Toscana virus

Virus classification
- (unranked): Virus
- Realm: Riboviria
- Kingdom: Orthornavirae
- Phylum: Negarnaviricota
- Class: Bunyaviricetes
- Order: Hareavirales
- Family: Phenuiviridae
- Genus: Phlebovirus
- Species: Phlebovirus toscanaense
- Synonyms: Toscana phlebovirus;

= Toscana virus =

Species of virus

Toscana virus (TOSV) is an arbovirus (arthropod-borne virus) belonging to Bunyaviricetes, a class of negative-stranded, enveloped RNA viruses. The virus can be transmitted to humans by the bite of an infected sandfly of the genus Phlebotomus.
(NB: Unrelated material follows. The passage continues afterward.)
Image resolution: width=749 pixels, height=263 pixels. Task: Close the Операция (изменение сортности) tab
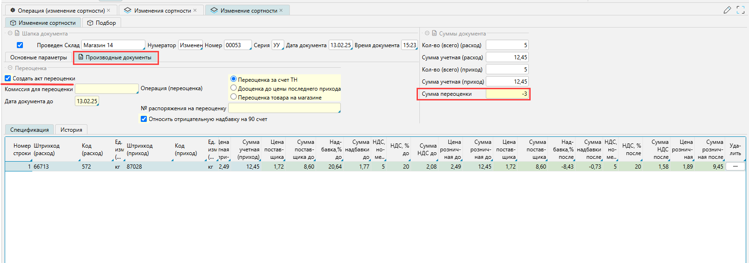(x=109, y=10)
Toscana is not normally associated with disease, as indicated by high seroprevalence rates (up to 25%) in endemic areas, but in common with other sandfly transmitted viruses such as Naples virus and Sicilian virus, infection may result in Pappataci fever, an illness with mild fever, headache and myalgia. In serious cases that go undiagnosed, acute meningitis, meningoencephalitis and encephalitis may occur. There is no specific treatment for infection, so treatment is supportive, reducing the severity of symptoms until the immune system has cleared the infection.
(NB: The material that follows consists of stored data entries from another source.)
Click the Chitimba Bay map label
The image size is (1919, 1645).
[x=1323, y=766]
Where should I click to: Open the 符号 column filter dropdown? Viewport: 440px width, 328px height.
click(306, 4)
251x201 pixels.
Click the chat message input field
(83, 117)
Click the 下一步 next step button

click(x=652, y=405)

The virus is found in most countries that border the Mediterranean Sea, with the highest incidence in Italy. Infection rates peak during the summer time as sandfly populations grow more abundant.

==Virology==

===Structure and genome===

TOSV has a spherical, enveloped body with an 80–120 nm diameter. The genome is encased in a nucleocapsid and consists of negative-sense RNA broken into three segments, termed L, M and S. L is about 6,400 nucleotides in length, M about 4,200 nucleotides in length, and S about 1,900 nucleotides in length. L encodes for the viral polymerase, M encodes for structural glycoproteins and S encodes for nucleic proteins.

==Diagnosis==

Laboratory diagnosis of TOSV infection can be performed through the use of ELISA, immunofluorescence and/or neutralization tests, but reverse transcription, real-time polymerase chain reaction assays are preferred because they are less time-consuming and reduce the risk of contamination.

==History==

Toscana virus (TOSV) was first isolated in 1971 from Phlebotomus perniciosus and Phlebotomus perfiliewi in Monte Argentario (Grosseto, Tuscany).